[[ Records for this exercise open ]]
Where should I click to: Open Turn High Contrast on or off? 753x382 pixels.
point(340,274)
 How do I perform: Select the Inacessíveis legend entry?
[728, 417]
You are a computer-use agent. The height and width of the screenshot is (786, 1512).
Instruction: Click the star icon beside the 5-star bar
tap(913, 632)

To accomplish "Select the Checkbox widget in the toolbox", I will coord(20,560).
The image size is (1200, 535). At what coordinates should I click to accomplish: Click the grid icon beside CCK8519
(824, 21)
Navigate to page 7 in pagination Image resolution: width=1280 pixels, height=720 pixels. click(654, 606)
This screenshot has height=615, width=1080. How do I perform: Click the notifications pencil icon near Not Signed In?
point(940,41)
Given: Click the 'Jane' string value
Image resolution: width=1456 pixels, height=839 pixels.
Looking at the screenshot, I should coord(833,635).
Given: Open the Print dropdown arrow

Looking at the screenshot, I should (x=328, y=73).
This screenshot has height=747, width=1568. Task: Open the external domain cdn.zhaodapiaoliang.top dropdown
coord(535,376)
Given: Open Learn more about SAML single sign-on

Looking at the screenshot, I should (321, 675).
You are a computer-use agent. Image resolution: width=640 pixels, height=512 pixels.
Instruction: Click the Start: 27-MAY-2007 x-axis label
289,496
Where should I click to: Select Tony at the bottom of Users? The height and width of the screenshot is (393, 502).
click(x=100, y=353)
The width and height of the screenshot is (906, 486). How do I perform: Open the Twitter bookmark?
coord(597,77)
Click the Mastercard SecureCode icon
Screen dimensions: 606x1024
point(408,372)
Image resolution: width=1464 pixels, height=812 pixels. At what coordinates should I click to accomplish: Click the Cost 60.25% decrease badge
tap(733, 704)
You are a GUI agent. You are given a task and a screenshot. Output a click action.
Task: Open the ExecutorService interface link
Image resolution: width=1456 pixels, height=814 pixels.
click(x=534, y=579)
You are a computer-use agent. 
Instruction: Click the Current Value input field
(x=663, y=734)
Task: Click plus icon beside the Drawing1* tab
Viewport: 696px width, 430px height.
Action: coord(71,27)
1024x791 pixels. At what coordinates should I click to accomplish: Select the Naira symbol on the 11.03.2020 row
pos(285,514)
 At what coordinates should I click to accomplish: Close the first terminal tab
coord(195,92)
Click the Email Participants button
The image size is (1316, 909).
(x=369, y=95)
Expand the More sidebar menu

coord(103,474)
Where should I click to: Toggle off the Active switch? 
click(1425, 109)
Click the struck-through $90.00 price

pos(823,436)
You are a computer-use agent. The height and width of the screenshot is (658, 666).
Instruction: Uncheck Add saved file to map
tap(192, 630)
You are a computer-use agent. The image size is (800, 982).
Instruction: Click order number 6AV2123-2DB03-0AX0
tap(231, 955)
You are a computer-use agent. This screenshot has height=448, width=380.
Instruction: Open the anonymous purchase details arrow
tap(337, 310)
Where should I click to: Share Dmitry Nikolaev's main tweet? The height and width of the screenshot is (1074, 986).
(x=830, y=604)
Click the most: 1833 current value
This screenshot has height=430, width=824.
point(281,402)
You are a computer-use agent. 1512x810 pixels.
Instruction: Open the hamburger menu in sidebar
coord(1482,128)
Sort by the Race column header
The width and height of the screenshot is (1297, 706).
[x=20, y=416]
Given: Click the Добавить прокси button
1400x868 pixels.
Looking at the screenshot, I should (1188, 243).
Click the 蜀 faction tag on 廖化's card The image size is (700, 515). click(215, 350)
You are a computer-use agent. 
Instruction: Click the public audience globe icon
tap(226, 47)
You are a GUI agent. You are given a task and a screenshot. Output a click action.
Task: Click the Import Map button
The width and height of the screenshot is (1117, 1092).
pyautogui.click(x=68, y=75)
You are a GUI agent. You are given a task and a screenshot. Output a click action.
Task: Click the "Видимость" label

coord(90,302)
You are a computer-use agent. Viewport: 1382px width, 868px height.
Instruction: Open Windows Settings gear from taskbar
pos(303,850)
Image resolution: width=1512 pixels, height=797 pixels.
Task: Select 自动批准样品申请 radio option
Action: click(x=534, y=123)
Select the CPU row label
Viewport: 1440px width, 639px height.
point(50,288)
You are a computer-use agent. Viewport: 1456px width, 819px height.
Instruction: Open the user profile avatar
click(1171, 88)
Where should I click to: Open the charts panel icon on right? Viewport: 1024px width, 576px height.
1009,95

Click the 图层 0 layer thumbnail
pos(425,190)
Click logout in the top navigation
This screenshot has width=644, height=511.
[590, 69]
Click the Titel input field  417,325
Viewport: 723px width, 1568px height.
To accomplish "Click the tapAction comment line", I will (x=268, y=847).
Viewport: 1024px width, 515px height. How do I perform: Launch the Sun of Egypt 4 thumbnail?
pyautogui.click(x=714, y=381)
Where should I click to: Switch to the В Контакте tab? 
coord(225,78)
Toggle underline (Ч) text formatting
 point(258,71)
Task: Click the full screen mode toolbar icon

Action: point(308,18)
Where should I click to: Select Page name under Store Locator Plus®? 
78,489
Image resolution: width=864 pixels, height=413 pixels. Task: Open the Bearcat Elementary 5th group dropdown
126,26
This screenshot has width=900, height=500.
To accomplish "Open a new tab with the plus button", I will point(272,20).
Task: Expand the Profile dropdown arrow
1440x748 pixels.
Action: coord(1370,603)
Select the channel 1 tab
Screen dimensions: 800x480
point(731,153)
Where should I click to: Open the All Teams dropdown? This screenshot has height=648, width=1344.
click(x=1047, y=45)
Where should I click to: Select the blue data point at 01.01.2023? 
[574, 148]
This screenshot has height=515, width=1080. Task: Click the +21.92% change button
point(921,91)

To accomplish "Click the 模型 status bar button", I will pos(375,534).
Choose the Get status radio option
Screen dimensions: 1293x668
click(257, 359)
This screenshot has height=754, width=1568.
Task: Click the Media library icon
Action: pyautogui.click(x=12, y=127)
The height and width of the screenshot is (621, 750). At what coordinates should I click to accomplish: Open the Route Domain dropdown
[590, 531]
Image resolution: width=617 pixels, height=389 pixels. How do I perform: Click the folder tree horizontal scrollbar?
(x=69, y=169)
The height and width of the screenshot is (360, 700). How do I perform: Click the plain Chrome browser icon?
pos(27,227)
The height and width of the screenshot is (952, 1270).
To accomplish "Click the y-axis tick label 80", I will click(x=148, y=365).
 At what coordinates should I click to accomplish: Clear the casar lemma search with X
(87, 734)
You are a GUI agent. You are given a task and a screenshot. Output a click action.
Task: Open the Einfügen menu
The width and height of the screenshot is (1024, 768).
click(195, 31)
[[ Records for this exercise closed ]]
- _Instructions to follow_
Return nothing but the lines from the first line of the listing through the line with "Navigate to page", please, keeping every one of them unchanged.

- _Answer section_
Where should I click to: Open Turn High Contrast on or off? 753x382 pixels.
point(340,274)
 How do I perform: Select the Inacessíveis legend entry?
[728, 417]
You are a computer-use agent. The height and width of the screenshot is (786, 1512).
Instruction: Click the star icon beside the 5-star bar
tap(913, 632)

To accomplish "Select the Checkbox widget in the toolbox", I will coord(20,560).
The image size is (1200, 535). At what coordinates should I click to accomplish: Click the grid icon beside CCK8519
(824, 21)
Navigate to page 7 in pagination Image resolution: width=1280 pixels, height=720 pixels. click(654, 606)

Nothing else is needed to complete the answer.